TensorExpand[(A1 + B1) . (A2 + B2)]

A1.A2 + A1.B2 + B1.A2 + B1.B2

On the other hand, for your first example:

TensorExpand[ConjugateTranspose[A+B]]

ConjugateTranspose[A + B, {2, 1}]

it doesn't work. I think it's worth reporting this to support. One possible workaround is:

Options[ctExpand] = Options[TensorExpand];

ctExpand[e_, opts:OptionsPattern[]] := TensorExpand[
    Conjugate @ TensorExpand[
        Conjugate @ e,
        opts
    ],
    opts
]

Then:

ctExpand @ ConjugateTranspose[A + B]

ConjugateTranspose[A, {2, 1}] + ConjugateTranspose[B, {2, 1}]
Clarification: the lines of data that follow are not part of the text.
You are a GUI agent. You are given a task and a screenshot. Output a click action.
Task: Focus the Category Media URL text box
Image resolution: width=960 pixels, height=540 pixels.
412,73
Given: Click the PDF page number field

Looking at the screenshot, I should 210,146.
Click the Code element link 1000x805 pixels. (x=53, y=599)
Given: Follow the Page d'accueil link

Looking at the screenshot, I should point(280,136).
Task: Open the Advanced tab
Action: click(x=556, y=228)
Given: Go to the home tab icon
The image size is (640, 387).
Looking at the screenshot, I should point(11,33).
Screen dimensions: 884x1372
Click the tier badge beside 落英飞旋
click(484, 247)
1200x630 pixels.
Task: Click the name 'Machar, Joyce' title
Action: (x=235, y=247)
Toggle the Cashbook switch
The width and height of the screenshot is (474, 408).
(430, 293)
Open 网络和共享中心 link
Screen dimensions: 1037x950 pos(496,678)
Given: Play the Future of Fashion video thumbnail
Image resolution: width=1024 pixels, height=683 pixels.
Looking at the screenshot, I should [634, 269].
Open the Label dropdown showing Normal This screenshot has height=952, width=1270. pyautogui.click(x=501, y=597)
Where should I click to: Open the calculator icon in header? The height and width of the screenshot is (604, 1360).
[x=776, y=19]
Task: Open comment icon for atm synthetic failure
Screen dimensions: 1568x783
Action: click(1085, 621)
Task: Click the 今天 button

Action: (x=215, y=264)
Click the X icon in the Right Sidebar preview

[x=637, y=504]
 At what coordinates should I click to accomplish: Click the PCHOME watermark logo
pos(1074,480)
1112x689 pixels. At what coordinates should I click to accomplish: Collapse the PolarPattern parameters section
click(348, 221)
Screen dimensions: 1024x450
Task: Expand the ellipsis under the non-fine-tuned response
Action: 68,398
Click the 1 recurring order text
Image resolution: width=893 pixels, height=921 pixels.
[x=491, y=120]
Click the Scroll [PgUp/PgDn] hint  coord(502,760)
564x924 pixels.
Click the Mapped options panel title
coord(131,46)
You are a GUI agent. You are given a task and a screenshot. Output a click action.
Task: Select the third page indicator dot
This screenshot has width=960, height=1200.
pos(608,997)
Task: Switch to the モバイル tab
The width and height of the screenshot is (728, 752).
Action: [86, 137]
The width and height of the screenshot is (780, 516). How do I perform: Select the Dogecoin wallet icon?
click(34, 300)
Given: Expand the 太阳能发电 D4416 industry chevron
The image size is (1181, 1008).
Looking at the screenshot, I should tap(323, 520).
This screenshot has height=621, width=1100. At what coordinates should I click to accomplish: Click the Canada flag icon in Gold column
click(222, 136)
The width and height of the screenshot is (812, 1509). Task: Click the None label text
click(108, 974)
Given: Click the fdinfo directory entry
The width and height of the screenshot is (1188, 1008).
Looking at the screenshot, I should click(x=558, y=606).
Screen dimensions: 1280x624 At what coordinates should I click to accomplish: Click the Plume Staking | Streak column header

For your more complicated example:

ctExpand[Rk]

ConjugateTranspose[Hp, {2, 1}].Hp - ( k ConjugateTranspose[Hp, {2, 1}].Hp)/Nf - ( Conjugate[k] ConjugateTranspose[Hp, {2, 1}].Hp)/Conjugate[Nf] + ( k Conjugate[k] ConjugateTranspose[Hp, {2, 1}].Hp)/(Nf Conjugate[Nf]) + ( k ConjugateTranspose[Hp, {2, 1}].Hq)/Nf - ( k Conjugate[k] ConjugateTranspose[Hp, {2, 1}].Hq)/(Nf Conjugate[Nf]) + ( Conjugate[k] ConjugateTranspose[Hq, {2, 1}].Hp)/Conjugate[Nf] - ( k Conjugate[k] ConjugateTranspose[Hq, {2, 1}].Hp)/(Nf Conjugate[Nf]) + ( k Conjugate[k] ConjugateTranspose[Hq, {2, 1}].Hq)/(Nf Conjugate[Nf])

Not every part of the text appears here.